▼

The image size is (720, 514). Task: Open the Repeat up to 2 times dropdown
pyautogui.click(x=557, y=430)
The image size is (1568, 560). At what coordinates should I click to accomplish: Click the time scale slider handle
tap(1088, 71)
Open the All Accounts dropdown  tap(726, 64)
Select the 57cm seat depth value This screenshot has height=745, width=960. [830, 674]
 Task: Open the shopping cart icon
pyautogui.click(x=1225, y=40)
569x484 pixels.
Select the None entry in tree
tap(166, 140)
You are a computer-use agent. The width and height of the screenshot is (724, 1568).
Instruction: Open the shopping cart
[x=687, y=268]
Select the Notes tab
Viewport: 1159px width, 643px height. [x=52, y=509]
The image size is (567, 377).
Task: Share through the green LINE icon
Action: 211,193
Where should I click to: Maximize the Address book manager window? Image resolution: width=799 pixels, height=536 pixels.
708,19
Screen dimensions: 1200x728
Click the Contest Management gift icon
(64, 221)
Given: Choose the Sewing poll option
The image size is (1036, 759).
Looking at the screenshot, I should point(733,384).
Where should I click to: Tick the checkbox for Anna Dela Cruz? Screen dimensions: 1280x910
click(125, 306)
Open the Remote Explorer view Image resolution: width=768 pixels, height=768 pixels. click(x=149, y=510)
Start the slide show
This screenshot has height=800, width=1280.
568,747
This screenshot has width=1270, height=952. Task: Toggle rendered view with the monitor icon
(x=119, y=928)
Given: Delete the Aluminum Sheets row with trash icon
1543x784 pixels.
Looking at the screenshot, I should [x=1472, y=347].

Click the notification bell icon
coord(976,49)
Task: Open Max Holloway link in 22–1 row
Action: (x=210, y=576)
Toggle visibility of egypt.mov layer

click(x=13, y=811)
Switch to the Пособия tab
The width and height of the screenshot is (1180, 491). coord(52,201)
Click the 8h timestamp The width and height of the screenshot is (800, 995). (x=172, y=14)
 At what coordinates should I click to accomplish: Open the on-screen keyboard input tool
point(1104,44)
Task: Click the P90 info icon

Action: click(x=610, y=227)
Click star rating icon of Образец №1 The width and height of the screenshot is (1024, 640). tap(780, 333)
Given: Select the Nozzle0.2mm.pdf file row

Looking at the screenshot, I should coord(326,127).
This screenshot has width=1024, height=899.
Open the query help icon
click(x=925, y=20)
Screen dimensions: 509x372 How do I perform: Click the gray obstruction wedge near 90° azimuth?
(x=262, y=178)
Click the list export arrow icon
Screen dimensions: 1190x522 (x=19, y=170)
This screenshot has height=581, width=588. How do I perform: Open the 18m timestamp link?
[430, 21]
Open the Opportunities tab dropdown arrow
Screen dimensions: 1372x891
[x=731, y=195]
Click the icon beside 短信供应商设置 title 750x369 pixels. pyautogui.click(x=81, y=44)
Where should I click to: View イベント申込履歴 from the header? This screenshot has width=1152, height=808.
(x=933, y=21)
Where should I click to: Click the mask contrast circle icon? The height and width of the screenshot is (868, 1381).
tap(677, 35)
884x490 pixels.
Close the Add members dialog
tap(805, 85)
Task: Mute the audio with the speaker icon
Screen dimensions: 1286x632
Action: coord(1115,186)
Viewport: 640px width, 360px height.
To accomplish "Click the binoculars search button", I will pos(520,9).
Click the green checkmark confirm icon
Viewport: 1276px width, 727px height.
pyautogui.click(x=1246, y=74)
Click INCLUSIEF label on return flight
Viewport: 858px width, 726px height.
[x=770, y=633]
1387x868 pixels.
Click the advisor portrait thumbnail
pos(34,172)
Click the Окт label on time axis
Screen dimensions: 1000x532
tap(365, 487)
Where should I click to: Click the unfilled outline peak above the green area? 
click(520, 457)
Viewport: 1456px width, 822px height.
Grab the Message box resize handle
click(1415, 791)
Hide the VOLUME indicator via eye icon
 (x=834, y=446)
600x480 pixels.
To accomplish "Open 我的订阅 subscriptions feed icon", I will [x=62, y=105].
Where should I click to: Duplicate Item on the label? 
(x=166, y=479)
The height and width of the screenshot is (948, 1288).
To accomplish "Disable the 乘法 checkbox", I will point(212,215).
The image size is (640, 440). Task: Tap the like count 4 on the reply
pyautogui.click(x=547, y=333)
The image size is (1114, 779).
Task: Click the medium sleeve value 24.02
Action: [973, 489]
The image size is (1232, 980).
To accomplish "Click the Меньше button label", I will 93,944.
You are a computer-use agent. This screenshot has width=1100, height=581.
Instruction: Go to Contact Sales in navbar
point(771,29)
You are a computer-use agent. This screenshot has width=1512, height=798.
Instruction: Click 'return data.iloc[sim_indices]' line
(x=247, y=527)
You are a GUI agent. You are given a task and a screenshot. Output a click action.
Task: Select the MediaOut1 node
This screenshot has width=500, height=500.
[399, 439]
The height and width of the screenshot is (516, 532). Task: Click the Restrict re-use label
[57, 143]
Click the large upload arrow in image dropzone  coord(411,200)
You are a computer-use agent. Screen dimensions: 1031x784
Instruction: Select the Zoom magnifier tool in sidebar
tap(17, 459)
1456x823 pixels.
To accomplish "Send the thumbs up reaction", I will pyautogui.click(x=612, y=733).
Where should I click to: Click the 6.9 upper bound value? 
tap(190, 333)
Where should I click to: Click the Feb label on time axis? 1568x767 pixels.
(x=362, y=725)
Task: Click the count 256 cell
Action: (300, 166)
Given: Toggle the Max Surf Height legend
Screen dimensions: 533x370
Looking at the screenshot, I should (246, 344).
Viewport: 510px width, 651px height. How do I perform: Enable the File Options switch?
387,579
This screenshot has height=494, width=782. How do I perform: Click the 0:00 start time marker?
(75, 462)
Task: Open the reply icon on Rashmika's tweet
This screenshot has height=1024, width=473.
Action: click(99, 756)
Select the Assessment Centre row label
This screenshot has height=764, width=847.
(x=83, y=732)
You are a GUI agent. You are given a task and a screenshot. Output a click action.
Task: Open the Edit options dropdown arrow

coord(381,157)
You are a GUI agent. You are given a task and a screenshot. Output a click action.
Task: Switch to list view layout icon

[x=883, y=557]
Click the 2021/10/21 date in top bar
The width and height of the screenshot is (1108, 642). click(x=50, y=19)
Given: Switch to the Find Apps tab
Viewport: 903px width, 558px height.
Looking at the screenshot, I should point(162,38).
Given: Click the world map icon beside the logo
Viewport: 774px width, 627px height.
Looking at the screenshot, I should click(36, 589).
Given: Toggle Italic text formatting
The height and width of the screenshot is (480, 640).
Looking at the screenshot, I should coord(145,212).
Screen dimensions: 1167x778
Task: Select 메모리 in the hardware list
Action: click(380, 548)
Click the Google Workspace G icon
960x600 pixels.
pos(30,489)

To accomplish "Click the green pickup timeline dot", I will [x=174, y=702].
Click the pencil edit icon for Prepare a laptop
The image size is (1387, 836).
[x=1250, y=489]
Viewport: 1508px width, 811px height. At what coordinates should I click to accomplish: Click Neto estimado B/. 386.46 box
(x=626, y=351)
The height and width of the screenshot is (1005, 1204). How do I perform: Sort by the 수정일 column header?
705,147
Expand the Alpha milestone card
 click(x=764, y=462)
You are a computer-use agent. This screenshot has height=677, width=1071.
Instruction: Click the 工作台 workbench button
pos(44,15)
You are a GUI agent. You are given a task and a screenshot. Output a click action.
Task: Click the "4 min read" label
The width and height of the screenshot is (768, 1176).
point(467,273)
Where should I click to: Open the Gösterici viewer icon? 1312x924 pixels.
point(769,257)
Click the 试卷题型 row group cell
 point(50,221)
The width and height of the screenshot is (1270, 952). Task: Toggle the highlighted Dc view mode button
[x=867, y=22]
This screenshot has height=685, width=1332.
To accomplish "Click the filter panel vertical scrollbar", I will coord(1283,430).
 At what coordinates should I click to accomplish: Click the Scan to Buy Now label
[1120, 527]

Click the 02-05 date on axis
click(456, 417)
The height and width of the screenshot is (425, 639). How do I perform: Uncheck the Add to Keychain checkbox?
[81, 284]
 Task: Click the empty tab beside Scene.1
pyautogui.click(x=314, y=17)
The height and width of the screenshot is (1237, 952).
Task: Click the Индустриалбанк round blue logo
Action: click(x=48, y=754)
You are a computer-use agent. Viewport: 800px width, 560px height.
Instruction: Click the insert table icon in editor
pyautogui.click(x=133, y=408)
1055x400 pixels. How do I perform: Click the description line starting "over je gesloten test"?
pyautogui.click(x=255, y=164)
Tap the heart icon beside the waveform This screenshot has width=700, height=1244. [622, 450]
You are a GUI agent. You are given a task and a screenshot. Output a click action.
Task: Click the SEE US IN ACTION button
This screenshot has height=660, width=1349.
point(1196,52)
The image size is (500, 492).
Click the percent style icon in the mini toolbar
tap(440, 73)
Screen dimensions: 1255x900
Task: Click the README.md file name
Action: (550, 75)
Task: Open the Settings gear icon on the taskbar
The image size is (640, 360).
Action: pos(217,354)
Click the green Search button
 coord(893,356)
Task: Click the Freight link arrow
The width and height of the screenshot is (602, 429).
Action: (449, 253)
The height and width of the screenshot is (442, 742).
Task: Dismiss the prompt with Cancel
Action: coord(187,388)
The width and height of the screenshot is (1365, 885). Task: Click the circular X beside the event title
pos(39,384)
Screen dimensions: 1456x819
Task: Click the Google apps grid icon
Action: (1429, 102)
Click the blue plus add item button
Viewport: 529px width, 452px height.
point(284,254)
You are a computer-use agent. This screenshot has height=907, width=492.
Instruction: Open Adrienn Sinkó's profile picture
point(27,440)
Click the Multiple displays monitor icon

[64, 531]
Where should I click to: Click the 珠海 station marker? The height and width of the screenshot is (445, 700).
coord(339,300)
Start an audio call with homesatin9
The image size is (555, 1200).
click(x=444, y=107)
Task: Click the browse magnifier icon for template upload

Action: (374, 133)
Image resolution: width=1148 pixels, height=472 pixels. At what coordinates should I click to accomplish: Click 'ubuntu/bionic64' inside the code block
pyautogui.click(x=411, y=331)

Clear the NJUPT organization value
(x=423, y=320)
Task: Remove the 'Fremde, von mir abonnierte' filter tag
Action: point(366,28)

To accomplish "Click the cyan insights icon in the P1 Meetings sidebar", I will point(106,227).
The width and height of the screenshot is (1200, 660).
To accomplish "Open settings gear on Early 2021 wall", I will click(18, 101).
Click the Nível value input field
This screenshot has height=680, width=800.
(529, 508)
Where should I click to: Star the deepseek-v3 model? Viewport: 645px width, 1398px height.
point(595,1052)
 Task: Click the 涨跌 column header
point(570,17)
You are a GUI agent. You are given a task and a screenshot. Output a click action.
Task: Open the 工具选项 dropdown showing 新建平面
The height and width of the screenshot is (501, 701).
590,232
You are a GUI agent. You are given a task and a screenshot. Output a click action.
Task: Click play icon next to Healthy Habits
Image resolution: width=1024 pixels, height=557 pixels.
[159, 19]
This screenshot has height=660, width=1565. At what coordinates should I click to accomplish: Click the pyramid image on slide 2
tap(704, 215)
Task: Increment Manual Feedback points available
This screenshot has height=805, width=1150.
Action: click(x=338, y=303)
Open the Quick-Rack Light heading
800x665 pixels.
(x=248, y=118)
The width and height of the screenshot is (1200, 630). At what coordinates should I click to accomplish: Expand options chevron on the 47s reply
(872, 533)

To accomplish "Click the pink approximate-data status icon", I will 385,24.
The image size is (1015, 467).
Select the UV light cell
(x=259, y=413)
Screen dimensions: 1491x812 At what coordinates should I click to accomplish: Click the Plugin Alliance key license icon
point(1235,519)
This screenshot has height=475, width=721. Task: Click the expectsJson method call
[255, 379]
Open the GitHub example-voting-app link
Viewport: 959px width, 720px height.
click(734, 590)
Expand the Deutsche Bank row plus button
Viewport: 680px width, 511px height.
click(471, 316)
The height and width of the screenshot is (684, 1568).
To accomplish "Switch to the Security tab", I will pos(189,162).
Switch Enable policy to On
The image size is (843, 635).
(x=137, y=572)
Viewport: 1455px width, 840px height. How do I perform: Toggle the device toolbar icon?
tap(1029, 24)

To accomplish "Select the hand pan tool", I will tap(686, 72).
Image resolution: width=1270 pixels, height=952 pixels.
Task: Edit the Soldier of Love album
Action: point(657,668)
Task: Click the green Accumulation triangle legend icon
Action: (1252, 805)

▲

■ PROBLEM STATEMENT
In the part of the material that opens with the line containing "Open the All" and closes with the line containing "[x=687, y=268]", substitute "basket" for "shopping cart" and reproduce only those lines, leaving everything else unaltered.

■ SOLUTION FOR THIS TASK
Open the All Accounts dropdown  tap(726, 64)
Select the 57cm seat depth value This screenshot has height=745, width=960. [830, 674]
 Task: Open the basket icon
pyautogui.click(x=1225, y=40)
569x484 pixels.
Select the None entry in tree
tap(166, 140)
You are a computer-use agent. The width and height of the screenshot is (724, 1568).
Instruction: Open the basket
[x=687, y=268]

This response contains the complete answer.